** Opening Data supplied block **

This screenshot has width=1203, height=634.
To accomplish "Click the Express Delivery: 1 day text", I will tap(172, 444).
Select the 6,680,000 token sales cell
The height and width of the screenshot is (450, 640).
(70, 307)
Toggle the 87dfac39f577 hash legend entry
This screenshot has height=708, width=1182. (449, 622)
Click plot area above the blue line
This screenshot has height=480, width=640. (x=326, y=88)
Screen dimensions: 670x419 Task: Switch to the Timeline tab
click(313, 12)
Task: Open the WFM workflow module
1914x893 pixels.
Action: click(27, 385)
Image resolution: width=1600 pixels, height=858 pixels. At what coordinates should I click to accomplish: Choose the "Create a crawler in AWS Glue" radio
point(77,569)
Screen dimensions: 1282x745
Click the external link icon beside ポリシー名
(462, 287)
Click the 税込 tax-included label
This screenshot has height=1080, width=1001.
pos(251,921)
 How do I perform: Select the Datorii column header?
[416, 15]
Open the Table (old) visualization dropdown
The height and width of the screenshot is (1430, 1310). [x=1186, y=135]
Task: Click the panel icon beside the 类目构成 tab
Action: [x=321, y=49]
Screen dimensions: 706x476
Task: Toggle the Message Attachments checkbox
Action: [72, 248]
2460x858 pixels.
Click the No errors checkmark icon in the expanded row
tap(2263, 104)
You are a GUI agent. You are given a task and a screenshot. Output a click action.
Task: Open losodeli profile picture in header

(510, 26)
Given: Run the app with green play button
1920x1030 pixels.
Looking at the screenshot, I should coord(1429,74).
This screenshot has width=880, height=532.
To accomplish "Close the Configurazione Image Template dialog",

** Closing Data supplied block **

Out of the listing above, reproduce exactly the lines from the one with "Screen dimensions: 1282x745" up to and including the one with "Given: Run the app with green play button".

Screen dimensions: 1282x745
Click the external link icon beside ポリシー名
(462, 287)
Click the 税込 tax-included label
This screenshot has height=1080, width=1001.
pos(251,921)
 How do I perform: Select the Datorii column header?
[416, 15]
Open the Table (old) visualization dropdown
The height and width of the screenshot is (1430, 1310). [x=1186, y=135]
Task: Click the panel icon beside the 类目构成 tab
Action: [x=321, y=49]
Screen dimensions: 706x476
Task: Toggle the Message Attachments checkbox
Action: [72, 248]
2460x858 pixels.
Click the No errors checkmark icon in the expanded row
tap(2263, 104)
You are a GUI agent. You are given a task and a screenshot. Output a click action.
Task: Open losodeli profile picture in header

(510, 26)
Given: Run the app with green play button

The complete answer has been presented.